Edited by Leslie Sharp
Posted
23 minutes ago, Leslie Sharp said:

You're making my point, Charles.  Why would seasoned researchers who have exposed the ineptitude of DPD turn around and accept what could be read as Landis's belated mea culpa unconditionally? Why not "ask the questions"?

On what planet are "seasoned researchers" blindly accepting Landis' story "unconditionally" ? Nothing of the sort is happening. It's also bizarre for you to make such a statement when you're the one unwilling to engage in honest debate about the authenticity of the alleged datebook at the heart of "Coup in Dallas" ...

Posted

I look forward to hearing more from Mr. Landis in coming weeks about his curious actions 60 years ago and his changed statements. Maybe if anybody here reads his book they could post their thoughts.

Posted
6 minutes ago, Jonathan Cohen said:

On what planet are "seasoned researchers" blindly accepting Landis' story "unconditionally" ? Nothing of the sort is happening. It's also bizarre for you to make such a statement when you're the one unwilling to engage in honest debate about the authenticity of the alleged datebook at the heart of "Coup in Dallas" ...

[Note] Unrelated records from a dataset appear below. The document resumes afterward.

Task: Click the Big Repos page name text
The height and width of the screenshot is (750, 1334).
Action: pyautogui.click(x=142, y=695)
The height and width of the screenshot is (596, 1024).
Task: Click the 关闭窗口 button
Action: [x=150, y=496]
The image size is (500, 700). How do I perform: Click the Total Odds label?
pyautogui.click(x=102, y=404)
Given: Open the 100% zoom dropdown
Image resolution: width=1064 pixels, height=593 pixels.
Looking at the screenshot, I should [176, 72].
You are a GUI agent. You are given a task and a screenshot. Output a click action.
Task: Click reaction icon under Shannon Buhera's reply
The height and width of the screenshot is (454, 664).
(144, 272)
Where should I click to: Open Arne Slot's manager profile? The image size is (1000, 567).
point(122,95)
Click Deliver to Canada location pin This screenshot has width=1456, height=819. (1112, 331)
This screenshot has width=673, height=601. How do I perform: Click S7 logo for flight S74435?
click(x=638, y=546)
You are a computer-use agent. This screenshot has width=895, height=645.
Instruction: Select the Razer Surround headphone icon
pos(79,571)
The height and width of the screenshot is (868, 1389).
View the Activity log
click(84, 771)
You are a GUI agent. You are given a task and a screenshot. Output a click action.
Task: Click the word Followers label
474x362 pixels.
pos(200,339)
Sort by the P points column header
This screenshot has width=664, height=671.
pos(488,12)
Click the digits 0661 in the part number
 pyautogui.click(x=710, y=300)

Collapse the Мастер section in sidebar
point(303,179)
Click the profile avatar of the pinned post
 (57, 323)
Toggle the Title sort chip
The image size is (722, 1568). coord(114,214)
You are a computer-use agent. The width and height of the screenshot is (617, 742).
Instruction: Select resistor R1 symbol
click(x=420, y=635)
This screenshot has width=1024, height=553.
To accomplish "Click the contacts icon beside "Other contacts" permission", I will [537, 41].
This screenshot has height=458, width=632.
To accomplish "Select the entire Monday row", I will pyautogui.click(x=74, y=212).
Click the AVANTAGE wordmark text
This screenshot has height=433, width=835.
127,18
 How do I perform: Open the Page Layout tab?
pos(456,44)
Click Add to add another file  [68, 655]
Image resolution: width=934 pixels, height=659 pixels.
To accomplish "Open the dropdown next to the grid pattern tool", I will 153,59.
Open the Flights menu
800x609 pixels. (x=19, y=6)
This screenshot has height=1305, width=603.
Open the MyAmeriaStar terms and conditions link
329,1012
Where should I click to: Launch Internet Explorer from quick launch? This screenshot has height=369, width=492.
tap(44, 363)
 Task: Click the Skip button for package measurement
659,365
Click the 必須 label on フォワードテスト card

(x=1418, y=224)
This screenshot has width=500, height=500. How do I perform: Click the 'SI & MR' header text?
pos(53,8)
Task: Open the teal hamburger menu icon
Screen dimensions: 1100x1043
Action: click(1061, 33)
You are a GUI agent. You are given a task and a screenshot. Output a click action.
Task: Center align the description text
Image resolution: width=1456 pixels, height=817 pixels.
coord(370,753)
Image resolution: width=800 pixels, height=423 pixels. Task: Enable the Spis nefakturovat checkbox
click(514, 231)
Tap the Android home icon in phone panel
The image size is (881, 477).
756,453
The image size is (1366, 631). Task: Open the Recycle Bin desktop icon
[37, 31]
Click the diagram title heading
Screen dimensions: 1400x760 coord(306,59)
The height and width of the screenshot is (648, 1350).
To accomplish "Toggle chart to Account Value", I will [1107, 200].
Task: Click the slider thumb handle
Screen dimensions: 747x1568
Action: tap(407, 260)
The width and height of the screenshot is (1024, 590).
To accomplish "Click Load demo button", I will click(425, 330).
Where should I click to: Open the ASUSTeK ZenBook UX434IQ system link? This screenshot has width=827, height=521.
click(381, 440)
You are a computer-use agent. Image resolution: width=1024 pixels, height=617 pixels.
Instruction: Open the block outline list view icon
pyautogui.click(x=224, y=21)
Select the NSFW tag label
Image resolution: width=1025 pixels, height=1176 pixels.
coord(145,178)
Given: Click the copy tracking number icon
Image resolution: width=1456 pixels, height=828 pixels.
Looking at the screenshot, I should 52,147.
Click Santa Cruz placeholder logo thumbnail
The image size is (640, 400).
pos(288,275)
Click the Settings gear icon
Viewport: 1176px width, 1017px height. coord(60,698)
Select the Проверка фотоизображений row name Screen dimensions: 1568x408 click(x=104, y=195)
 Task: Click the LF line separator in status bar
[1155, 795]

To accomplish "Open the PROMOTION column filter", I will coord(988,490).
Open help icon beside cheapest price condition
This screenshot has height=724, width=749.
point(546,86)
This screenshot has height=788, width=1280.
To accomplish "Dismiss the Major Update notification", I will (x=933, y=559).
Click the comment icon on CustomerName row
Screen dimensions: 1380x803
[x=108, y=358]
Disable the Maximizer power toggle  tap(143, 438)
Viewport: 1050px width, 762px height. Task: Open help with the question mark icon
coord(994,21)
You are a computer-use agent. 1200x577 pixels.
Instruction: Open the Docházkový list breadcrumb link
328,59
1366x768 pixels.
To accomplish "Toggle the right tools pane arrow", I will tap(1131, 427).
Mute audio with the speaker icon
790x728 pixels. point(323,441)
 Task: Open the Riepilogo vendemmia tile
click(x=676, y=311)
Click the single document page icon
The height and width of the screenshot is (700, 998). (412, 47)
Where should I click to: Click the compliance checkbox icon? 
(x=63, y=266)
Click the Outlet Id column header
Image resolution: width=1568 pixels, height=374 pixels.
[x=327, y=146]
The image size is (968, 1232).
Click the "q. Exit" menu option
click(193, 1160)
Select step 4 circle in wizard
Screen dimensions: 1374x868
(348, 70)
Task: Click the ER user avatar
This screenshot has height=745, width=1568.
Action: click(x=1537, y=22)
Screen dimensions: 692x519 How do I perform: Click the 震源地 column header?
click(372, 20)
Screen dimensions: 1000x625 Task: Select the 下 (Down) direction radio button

In fairness, Talbot is using Landis' revelation to apply further pressure on mainstream media, but what if Landis's mea culpa unravels under scrutiny that should have been applied from the outset to get ahead of the cynics? (obviously I'm projecting here ... Coup in Dallas should not have been published until we secured professional written authentication of the datebook, full stop.)

This should open the reporting floodgates: since there were clearly at least two shooters that day, who were they? Who did they work for?
By pursuing the mystery that continues to haunt America, the New York Times and the rest of the press can begin to win back its credibility. Now that the official version of the Kennedy assassination has been debunked, other more tantalizing stories beckon.